Re: [PATCH] builtin/mv.c: use correct type to compute size of an array element

René Scharfe <l.s.r@xxxxxx> · Thu, 7 Jul 2022 20:27:44 +0200

Am 07.07.22 um 14:11 schrieb Ævar Arnfjörð Bjarmason:
>
> On Wed, Jul 06 2022, Junio C Hamano wrote:
>
>> The variables 'source', 'destination', and 'submodule_gitfile' are
>> all of type "const char **", and an element of such an array is of
>> "type const char *".
>>
>> Noticed while running "make contrib/coccinelle/array.cocci.patch".
>>
>> Signed-off-by: Junio C Hamano <gitster@xxxxxxxxx>
>> ---
>>
>>  * There is this rule in the array.cocci file:
>>
>>         @@
>>         type T;
>>         T *dst;
>>         T *src;
>>         expression n;
>>         @@
>>         (
>>         - memmove(dst, src, (n) * sizeof(*dst));
>>         + MOVE_ARRAY(dst, src, n);
>>         |
>>         - memmove(dst, src, (n) * sizeof(*src));
>>         + MOVE_ARRAY(dst, src, n);
>>         |
>>         - memmove(dst, src, (n) * sizeof(T));
>>         + MOVE_ARRAY(dst, src, n);
>>         )
>>
>>    but it triggered only for modes[] array among the four parallel
>>    arrays that are being moved here.
>>
>>    There are a few tangents.
>>
>>    * Should we in general use sizeof(TYPE) in these cases, instead
>>      of the size of the zeroth element, e.g.
>>
>>  		memmove(source + i, source + i + 1,
>> 			n * sizeof(source[i]));
>>
>>      It would have been caught by the above Coccinelle rule (we are
>>      taking the size of *dst).

You mean using normalization rules for memmove like we have for memcpy,
to cover a wider range of combinations without having explicit rules for
each one?  Makes sense -- memcpy and memmove take the same arguments, so
we should treat them the same.

>>
>>    * Shouldn't we have an array of struct with four members, instead
>>      of four parallel arrays, e.g.
>>
>> 		struct {
>> 			const char *source;
>> 			const char *destination;
>> 			enum update_mode mode;
>> 			const char *submodule_gitfile;
>> 		} *mv_file;

Possibly, but that would require restructuring the code.  Currently the
function internal_prefix_pathspec() is used to build the string arrays
source and destination separately.

>>
>>    The latter question is important to answer before we accept
>>    Coccinelle-suggested rewrite to use four MOVE_ARRAY() on these
>>    four parallel arrays on top of this fix.
>
> This seems to be the same sort case as noted in 7bd97d6dff3 (git: use
> COPY_ARRAY and MOVE_ARRAY in handle_alias(), 2019-09-19).
>
> I tried (going aginst the warnings in that commit about the
> non-generality) updating the rules to catch these cases, which yielded
> the below.
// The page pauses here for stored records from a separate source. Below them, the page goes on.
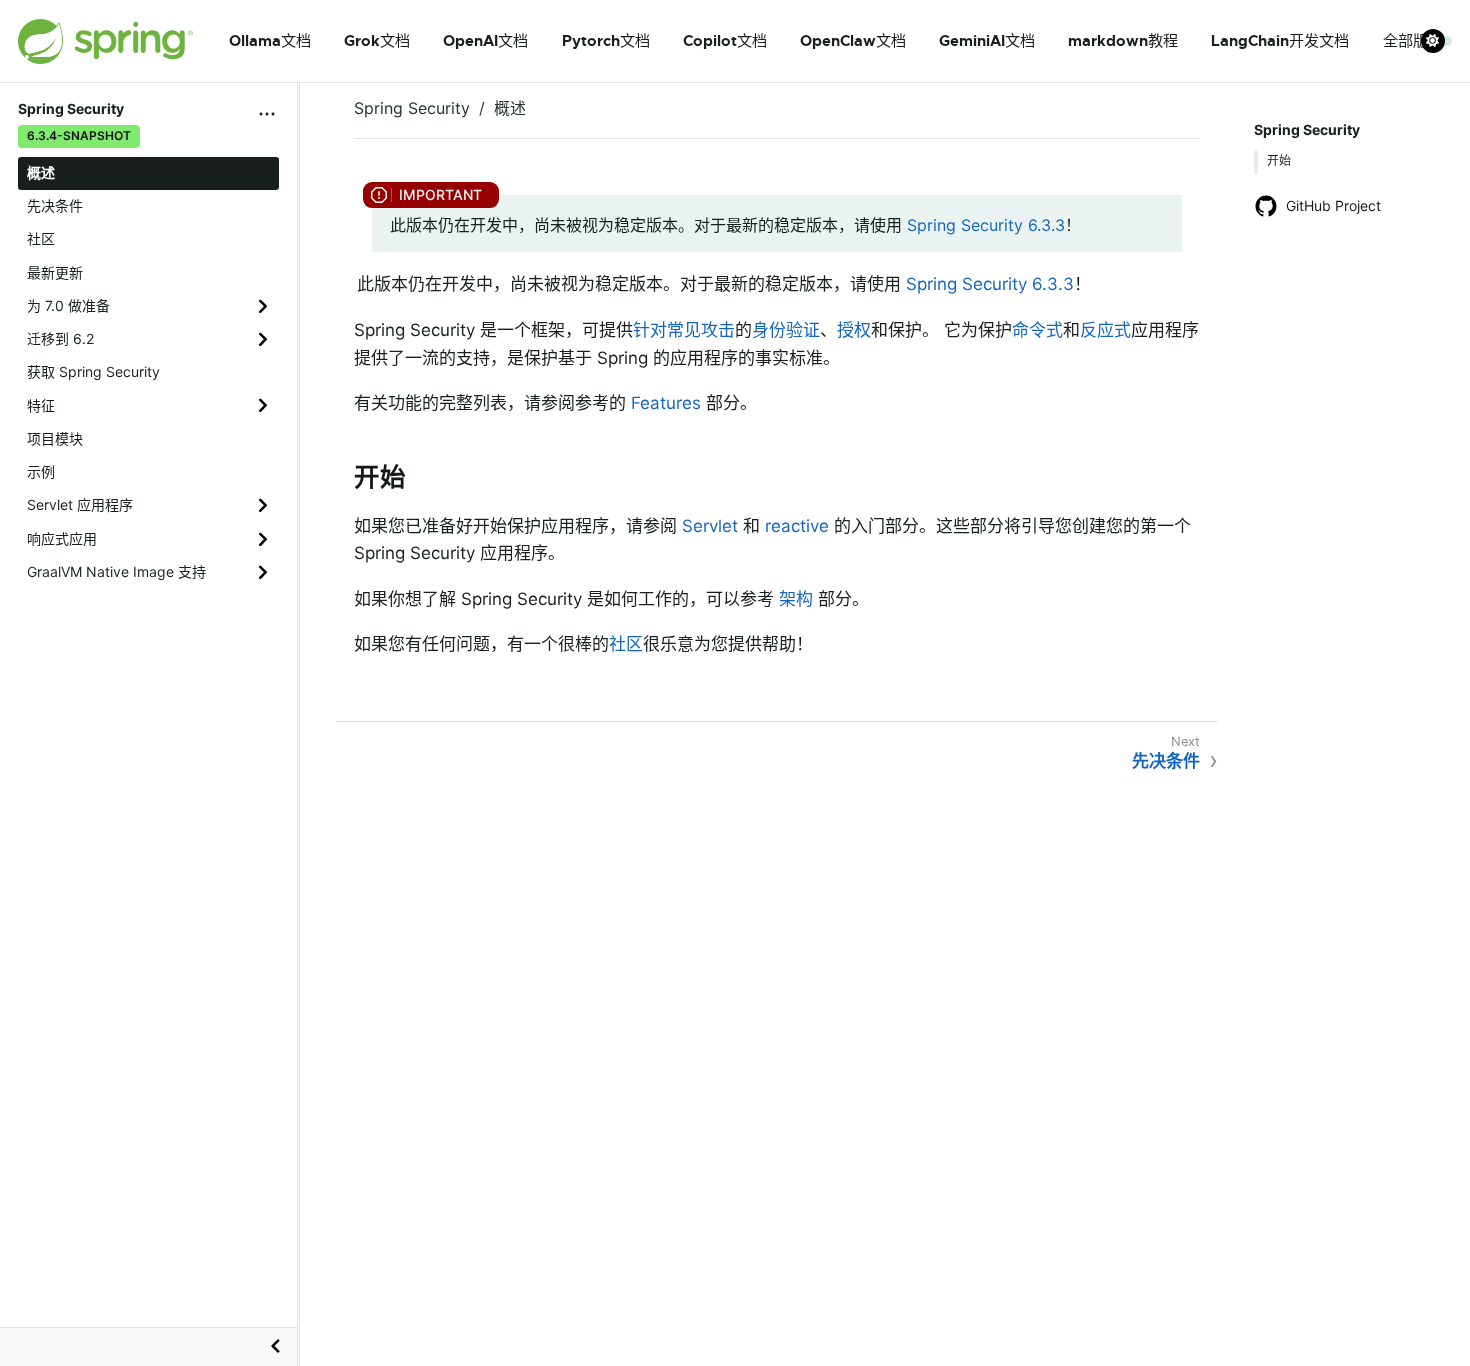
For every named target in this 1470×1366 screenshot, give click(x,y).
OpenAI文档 (485, 41)
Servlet (710, 526)
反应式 (1105, 330)
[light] (1437, 41)
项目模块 (55, 438)
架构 (796, 599)
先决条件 (55, 205)
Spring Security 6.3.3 (986, 225)
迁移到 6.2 (60, 338)
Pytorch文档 (606, 41)
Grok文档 (377, 41)
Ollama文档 (270, 41)
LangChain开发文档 (1280, 41)
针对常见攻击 (684, 330)
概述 (41, 172)
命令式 (1037, 330)
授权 (854, 330)
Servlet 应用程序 (80, 504)
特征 (41, 405)
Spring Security (412, 108)
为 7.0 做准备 (68, 305)
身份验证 (786, 330)
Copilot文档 (725, 41)
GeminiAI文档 (987, 41)
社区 (41, 238)
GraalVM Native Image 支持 (116, 571)
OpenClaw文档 (853, 41)
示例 (41, 471)
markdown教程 (1123, 41)
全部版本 (1413, 41)
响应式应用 (62, 538)
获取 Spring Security (93, 371)
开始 (1279, 160)
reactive (797, 526)
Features (666, 403)
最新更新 (55, 272)
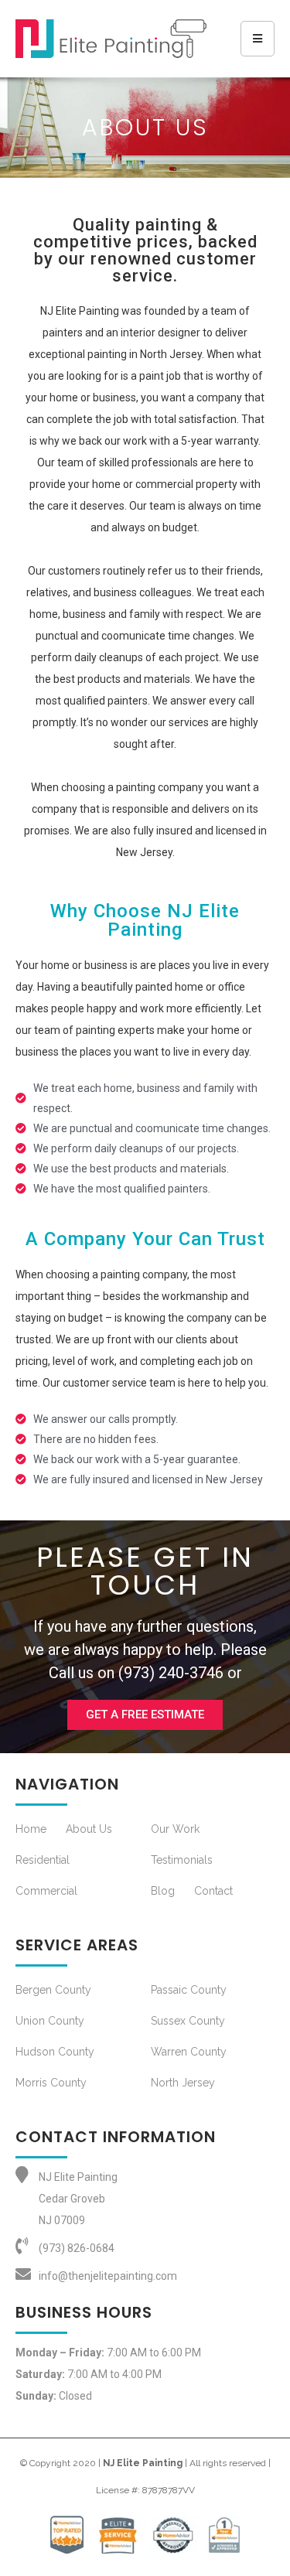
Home (30, 1829)
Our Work (175, 1829)
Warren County (189, 2051)
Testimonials (182, 1860)
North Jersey (183, 2082)
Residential (42, 1860)
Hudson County (54, 2051)
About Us (89, 1829)
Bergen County (53, 1990)
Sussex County (188, 2021)
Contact (213, 1891)
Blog (163, 1891)
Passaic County (189, 1990)
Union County (49, 2021)
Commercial (46, 1891)
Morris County (51, 2082)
I wonder if we should apply some version of it. I.e. one-off
> fix these, and perhaps have the cocci rule BUG() if we see this sort of
> code again (the form technically could be used, but it seems all our
> uses of it are ones we could convert to the simpler one...).

Having a loose rule and inspecting its results carefully can work, but
having such a rule published and run by CI pipelines etc. risks adding
defects and false positives.  I'm not sure it's much of a win to come
up with a loose Coccinelle rule instead of grepping and hand-editing if
great care needs to be taken in both cases.

>
> diff --git a/add-patch.c b/add-patch.c
> index 509ca04456b..eff338d3901 100644
> --- a/add-patch.c
> +++ b/add-patch.c
> @@ -915,10 +915,9 @@ static int split_hunk(struct add_p_state *s, struct file_diff *file_diff,
>  	file_diff->hunk_nr += splittable_into - 1;
>  	ALLOC_GROW(file_diff->hunk, file_diff->hunk_nr, file_diff->hunk_alloc);
>  	if (hunk_index + splittable_into < file_diff->hunk_nr)
> -		memmove(file_diff->hunk + hunk_index + splittable_into,
> -			file_diff->hunk + hunk_index + 1,
> -			(file_diff->hunk_nr - hunk_index - splittable_into)
> -			* sizeof(*hunk));
> +		MOVE_ARRAY(file_diff->hunk + hunk_index + splittable_into,
> +			   file_diff->hunk + hunk_index + 1,
> +			   file_diff->hunk_nr - hunk_index - splittable_into);

OK.

>  	hunk = file_diff->hunk + hunk_index;
>  	hunk->splittable_into = 1;
>  	memset(hunk + 1, 0, (splittable_into - 1) * sizeof(*hunk));
> diff --git a/builtin/mv.c b/builtin/mv.c
> index 83a465ba831..f6187d1264a 100644
> --- a/builtin/mv.c
> +++ b/builtin/mv.c
> @@ -282,14 +282,11 @@ int cmd_mv(int argc, const char **argv, const char *prefix)
>  remove_entry:
>  		if (--argc > 0) {
>  			int n = argc - i;
> -			memmove(source + i, source + i + 1,
> -				n * sizeof(char *));
> -			memmove(destination + i, destination + i + 1,
> -				n * sizeof(char *));
> -			memmove(modes + i, modes + i + 1,
> -				n * sizeof(enum update_mode));
> -			memmove(submodule_gitfile + i, submodule_gitfile + i + 1,
> -				n * sizeof(char *));
> +			MOVE_ARRAY(source + i, source + i + 1, n);
> +			MOVE_ARRAY(destination + i, destination + i + 1, n);
> +			MOVE_ARRAY(modes + i, modes + i + 1, n);
> +			MOVE_ARRAY(submodule_gitfile + i,
> +				   submodule_gitfile + i + 1, n);

A simpler approach could be to mark the entries as invalid somehow and
skip them in the final loop instead of compacting the array like that.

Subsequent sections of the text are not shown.